No level of enhancement to the status quo of next-gen firewalls makes microsegmentation achievable. Network devices simply can’t understand what is running on the servers or, more importantly, what the larger applications are supposed to do each day. Even when security teams took advantage of host-based firewalls and those at the hypervisor, it was rarely possible to move to segmentation enforcement because of the elevated risk that legitimate activity could be unintentionally blocked, causing an outage more expensive than potential incident. Network activity, alone, is utterly useless in preventing novel attacks or stolen credentials.

This is why microsegmentation products should control the network by enforcing application and workload behavior. Customers understand all of the legitimate East/West traffic, service account activity, and day-to-day workload behavior within their application runtime environment. This aligns to two more of the drivers Gartner highlights for microsegmentation:

  • Some microsegmentation products provide rich application communication mapping, allowing data center teams to identify which communication paths are valid and secure.
  • Growing interest in zero-trust networking approaches has also increased interest in using application and service identities as the foundation for adaptive application segmentation policies. This is critical to enforcing segmentation policies in the dynamic networking environments used within container-based environments.

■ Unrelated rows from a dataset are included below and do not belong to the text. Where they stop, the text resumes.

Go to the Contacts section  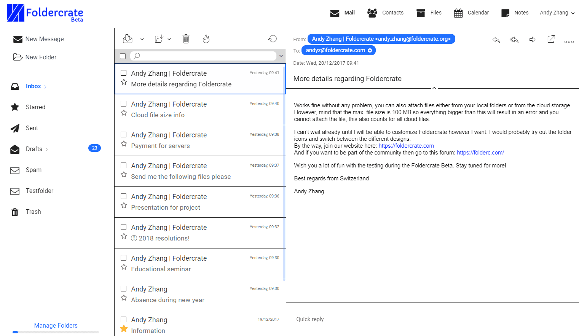click(x=385, y=13)
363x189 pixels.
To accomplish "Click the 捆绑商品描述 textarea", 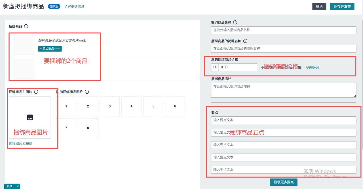I will pos(284,90).
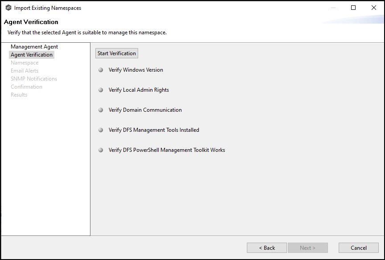Select the Results step in the sidebar

19,95
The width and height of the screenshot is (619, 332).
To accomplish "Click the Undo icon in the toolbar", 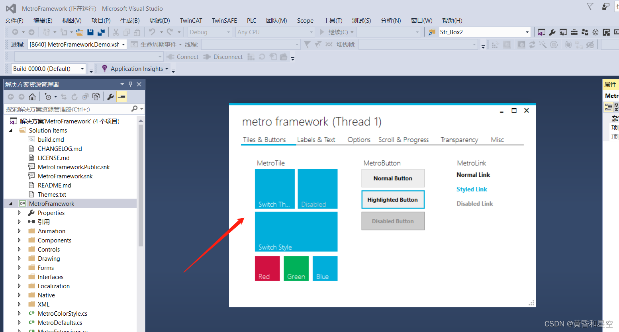I will [x=153, y=32].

I believe very strongly that the only way to effectively achieve both segmentation and least-privilege access is through alignment with applications owners. Security will only block without adverse consequences if they are enforcing the desired application behavior.

Full adoption of microsegmentation is now possible, but it takes planning

It's not that customers are thinking about microsegmentation – it’s that they’ve been trying for 4+ years to do it effectively with the products they had available. Of the obstacles and user recommendations highlighted in the Hype Cycle report, a few are very consistent with what we’ve seen.

Important obstacles Gartner highlights are:

  • Complexity — If not planned and scoped correctly, microsegmentation projects can lose organizational support before completion.
  • Organizational dynamics — Cloud-centric organizations employing DevOps may value agility more than security, believing that any additional security controls will introduce operational friction.

And their user recommendations we have seen work most successfully:

  • Start small and iterate with basic policies. Oversegmentation is the leading cause of failure and an unnecessary expense for segmentation projects.
  • Do not use IP addresses or network location as the foundation for east-west segmentation policies. Use the identities of applications, workloads and services — either via logical tags, labels, fingerprints or stronger identity mechanisms.
  • Apply continuous adaptive segmentation. Start with new assets, then close existing gaps. Identify quick wins, and mix zoning governing principles when needed.
  • Target the most critical assets and segment them first.